Importantly, in 41% of cases, the panel of independent experts would have recommended a change in management, including initiation of therapy, altered antimicrobial spectrum, and/or change in duration of therapy, based on the PCR/ESI-MS results. This percentage increased to 57 when PCR/ESI-MS tests were positive.
This study has several limitations. First, PCR/ESI-MS cannot provide detailed antimicrobial susceptibility information, unlike culture techniques. Hence, although it can provide sensitive and rapid identification of causative microorganisms, PCR/ESI-MS cannot currently replace culture methods. The results reported here need to be confirmed in studies that can directly determine the impact of this approach on clinical and economic outcomes, including length of stay and survival, but also on resistance patterns.

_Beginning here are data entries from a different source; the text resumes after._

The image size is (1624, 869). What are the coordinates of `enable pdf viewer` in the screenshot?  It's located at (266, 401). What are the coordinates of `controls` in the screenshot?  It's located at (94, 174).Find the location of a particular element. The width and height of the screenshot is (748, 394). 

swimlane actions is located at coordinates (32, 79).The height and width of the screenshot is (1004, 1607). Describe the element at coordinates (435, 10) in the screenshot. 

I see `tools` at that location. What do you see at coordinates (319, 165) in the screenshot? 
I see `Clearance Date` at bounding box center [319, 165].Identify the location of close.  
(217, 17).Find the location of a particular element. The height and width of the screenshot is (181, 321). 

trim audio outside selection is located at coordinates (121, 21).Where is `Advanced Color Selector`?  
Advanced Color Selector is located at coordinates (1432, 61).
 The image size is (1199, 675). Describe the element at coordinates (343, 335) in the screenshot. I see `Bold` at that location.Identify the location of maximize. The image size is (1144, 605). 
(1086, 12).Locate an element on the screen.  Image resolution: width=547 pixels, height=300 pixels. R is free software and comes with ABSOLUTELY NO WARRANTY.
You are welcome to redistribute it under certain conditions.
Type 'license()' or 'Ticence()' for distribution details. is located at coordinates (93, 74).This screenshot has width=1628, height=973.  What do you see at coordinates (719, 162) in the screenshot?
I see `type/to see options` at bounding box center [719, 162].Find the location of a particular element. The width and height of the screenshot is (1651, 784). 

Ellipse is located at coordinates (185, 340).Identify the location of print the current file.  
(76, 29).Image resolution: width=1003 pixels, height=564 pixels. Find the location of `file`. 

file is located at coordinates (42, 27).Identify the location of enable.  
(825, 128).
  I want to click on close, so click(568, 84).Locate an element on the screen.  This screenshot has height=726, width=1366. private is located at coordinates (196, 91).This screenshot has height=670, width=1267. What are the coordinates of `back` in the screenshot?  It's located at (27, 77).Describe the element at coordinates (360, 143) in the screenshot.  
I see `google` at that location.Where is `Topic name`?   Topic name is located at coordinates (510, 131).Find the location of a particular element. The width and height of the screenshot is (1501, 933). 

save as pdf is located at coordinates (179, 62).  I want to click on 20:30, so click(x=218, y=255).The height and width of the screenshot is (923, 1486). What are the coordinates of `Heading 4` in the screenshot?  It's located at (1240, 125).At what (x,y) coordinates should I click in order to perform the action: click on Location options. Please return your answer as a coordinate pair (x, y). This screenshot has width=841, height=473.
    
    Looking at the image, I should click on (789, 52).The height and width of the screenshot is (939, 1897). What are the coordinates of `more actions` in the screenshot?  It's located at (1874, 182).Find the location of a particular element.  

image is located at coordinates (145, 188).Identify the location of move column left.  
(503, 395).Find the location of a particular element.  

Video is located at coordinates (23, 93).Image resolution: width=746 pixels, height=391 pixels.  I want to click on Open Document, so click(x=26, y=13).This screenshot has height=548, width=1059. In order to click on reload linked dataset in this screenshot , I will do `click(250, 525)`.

Second, the greater detection rate of E. coli, S. aureus, E. faecium, C. albicans, and Klebsiella pneumoniae by PCR/ESI-MS compared with routine culture was unanticipated, and the explanation is unclear. Prior to study inclusion, most patients were exposed to combinations of two or more antibiotics active against Gram-positive and Gram-negative organisms and were often receiving one or more antifungals in addition. As stated above, the bacterium/fungus may have been largely cleared with preexisting antibiotics, hence the negative culture results, but remaining DNA remnants in the circulation may have been sufficient to give a positive PCR/ESI-MS. The sensitivity of the technique increases the risk of identifying contaminants and commensals; however, the pathogens most frequently detected in the study are those associated with infection. Accepting the validity of these data, the PCR/ESI-MS test could be of importance to help target antimicrobial therapy in patients who have already started antimicrobials and have negative cultures (salvage microbiology). Further, ideally interventional, studies are warranted to confirm and further explore these findings.